#### COMPLETA LO SIGUIENTE
(a) Según el ensayo sobre Javier Pérez Corcobado, ¿qué dos poemarios publicó él a la manera tradicional?
(b) Retoma el ensayo sobre Javier Pérez Corcobado justo después de su última oración y continúalo.

Sombra y silueta de Javier Pérez Corcobado

En esta entrega de su columna Sinapsis, Luis Burgarini (1978), uno de los críticos más representativos, leídos y observados de nuestro actual momento estético, nos ofrece un notable ensayo sobre el poeta, novelista, cantautor, productor y músico Javier Pérez Corcobado (Frankfurt, 1963) en donde se desentraña su poesía y la relación indisoluble que tiene esta con la música, además de analizar la importancia de esta figura en nuestro presente artístico.

 

 

 

 

 

Sombra y silueta de Javier Pérez Corcobado

 

1.

Uno llega a ciertos autores por motivos sentimentales y no porque figuren en tal o cual historia de la literatura. Los grandes nombres también son enormes abismos de tiempo. También nos habitan las palabras de escritores que sólo tienen que ver con el trayecto de nuestra vida, por más azarosa que haya sido. Pasé por la escuela de rock y es hora de pasar revista y además pagar tributo. ¿A qué? A la nostalgia.

Javier Pérez Corcobado (Frankfurt, 1963), se erige con voluntad propia y planta cara a la indiferencia del mundo. No es para menos. Nacido en una familia de clase media perteneciente a la agónica Madrid del franquismo terminal, se inició musicalmente en los bares y antros de una ciudad en la que todas las noches se esperaba el amanecer entre humo de cigarro y copas de vino tinto. En esas capillas etílicas, una vez muerto Franco, se descubrió la electrizante vida nocturna que éste le negó a varias generaciones de jóvenes: la famosa “movida madrileña”.

El carácter gótico y sombrío de Javier lo acercó de modo irreversible a una literatura marginal que le forjó ese estilo tan reconocible. Burroughs, J.G. Ballard, Luis Martín Santos, Faulkner, Bukowsky y una constelación de autores singulares, articularon en silencio un proyecto poético que nació entre nubes de cigarro y botellas vacías de Jack Daniels.

Dj por vocación y escritor por necesidad, su temprana juventud transcurrió entre la algarabía debido al uso de drogas, la creación musical como actividad imperiosa y el trazo de versos cuya característica inicial fue siempre la caótica dispersión. Un penoso y frustrado intento de suicidio―el hecho fue real: saltó desde un tercer piso―, ha cubierto su figura con un halo de escritor y músico maldito que, más allá de irritarlo, le complace y además utiliza como herramienta para erigirse en el dandi que siempre anheló ser.

Luego de publicar un par de poemarios a la manera tradicional ―Chatarra de sangre y cielo (1990) y El sudor de la pistola 13 (1994), ambos en Ediciones Libertarias―, Corcobado cuestiona su posición frente a la creación poética enunciada sólo a través de las palabras y opta por aquélla que tiene su complemento idóneo en el acompañamiento musical. Es consciente de que la forma de comunicarse con su público es a través de la música.

#### DATOS REGISTRADOS
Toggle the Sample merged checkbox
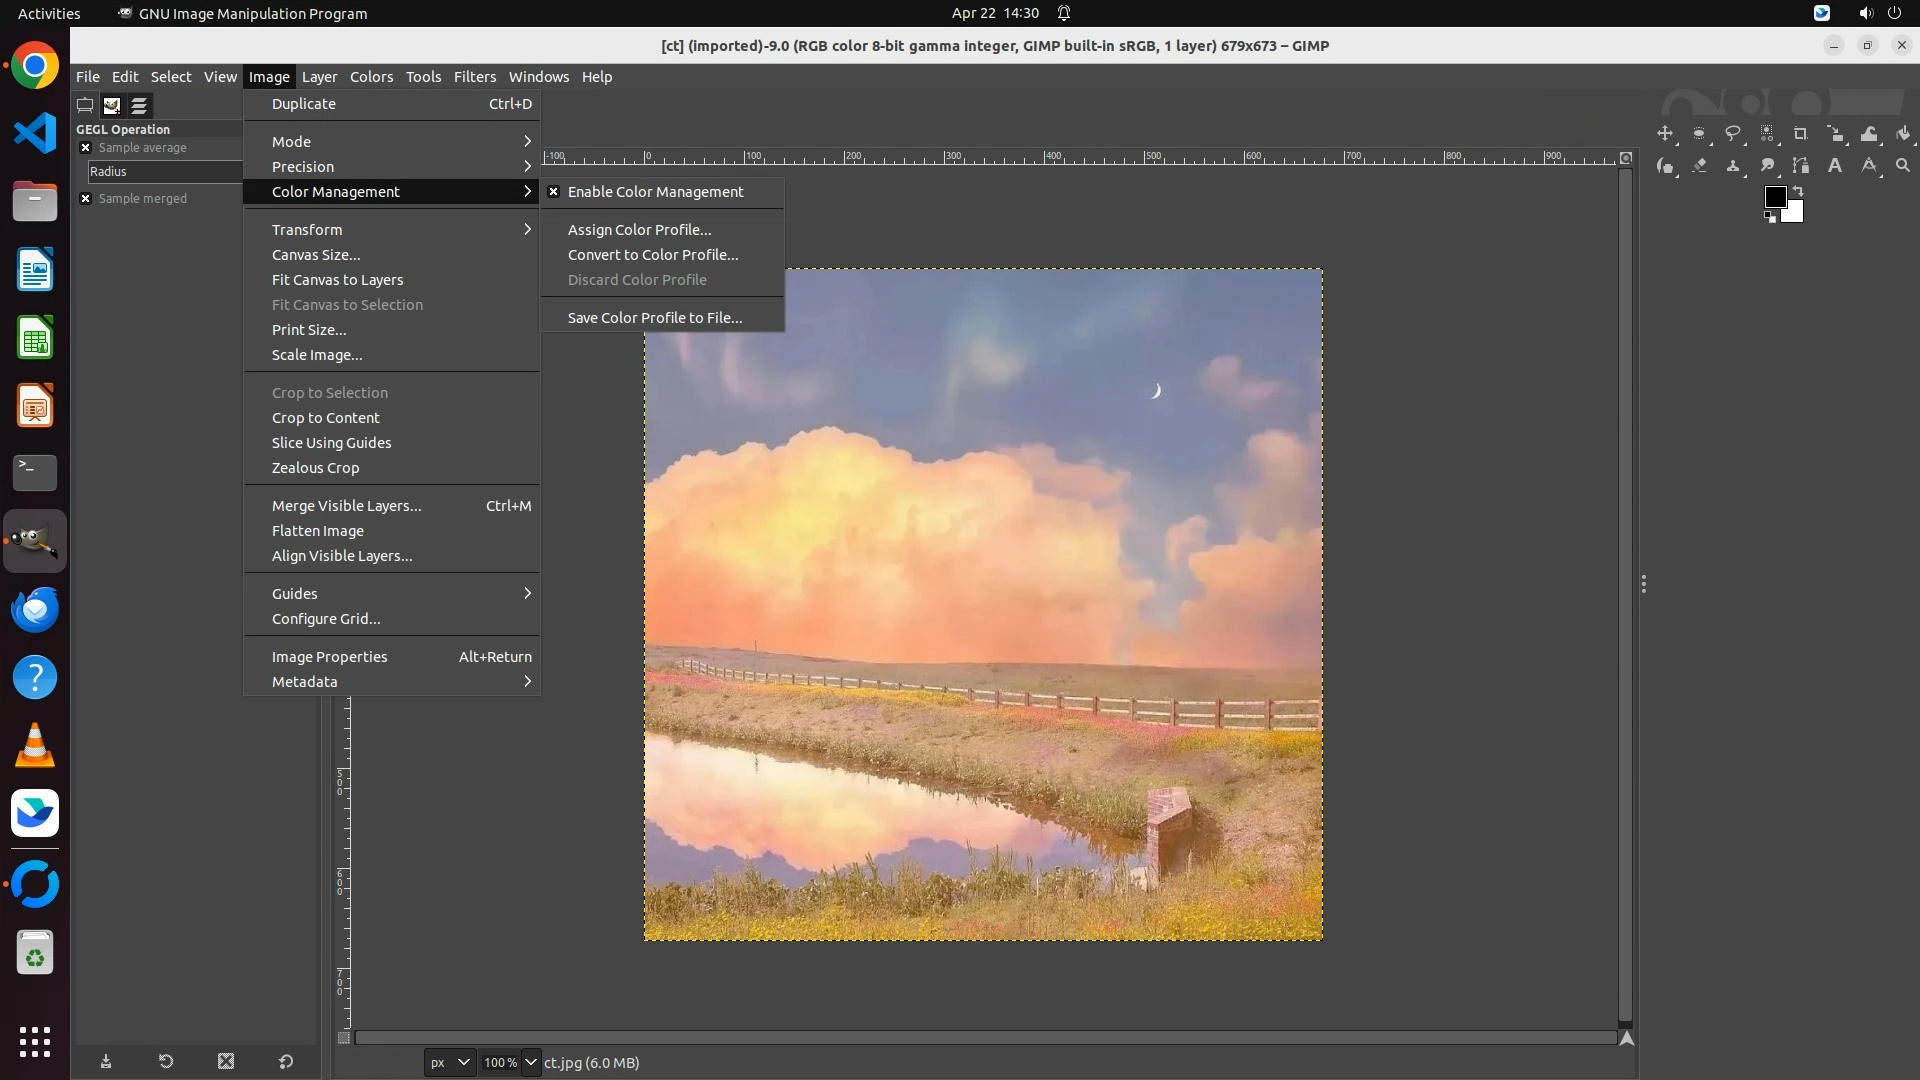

#### RESPUESTAS
(a) Chatarra de sangre y cielo (1990) y El sudor de la pistola 13 (1994), ambos en Ediciones Libertarias.

(b)
Su actividad creativa se manifiesta en dos vertientes: por una parte, un uso libérrimo del lenguaje poético; por otra, su combinación perfecta con la melodía y el ritmo que, desde el impenetrable silencio de la composición individual, Corcobado medita, estructura y organiza arquitecturas. El binomio poesía-música es indisoluble en su trabajo como creador. La música, revisada de manera minuciosa, refleja con fidelidad el carácter indómito de su personalidad magnética. Sus palabras pueden leerse desprovistas del aparato sonoro que su autor ha concebido para acompañarlas, sin embargo, esa lectura parcial carece de la presencia viva del desgarramiento, de esa quemazón que se tiene pensado que produzca. Secuencias desbordadas de lirismo, frenéticos escarceos de guitarras eléctricas y simulaciones telúricas con desequilibrados tambores, hacen de sus composiciones una ventana a la que uno se asoma no sin temor de ser arrollado. El exceso, en el aspecto musical, es su signo y contraseña.

La temática de sus letras transita con libertad entre la devoción por el alcohol como puerta de escape, el paliativo indispensable del amor y las formas individuales de entenderlo y una galaxia de preocupaciones que encarnan el espíritu de los nacidos después de los hippies. Corcobado evita con sutileza rozar siquiera el fenómeno político.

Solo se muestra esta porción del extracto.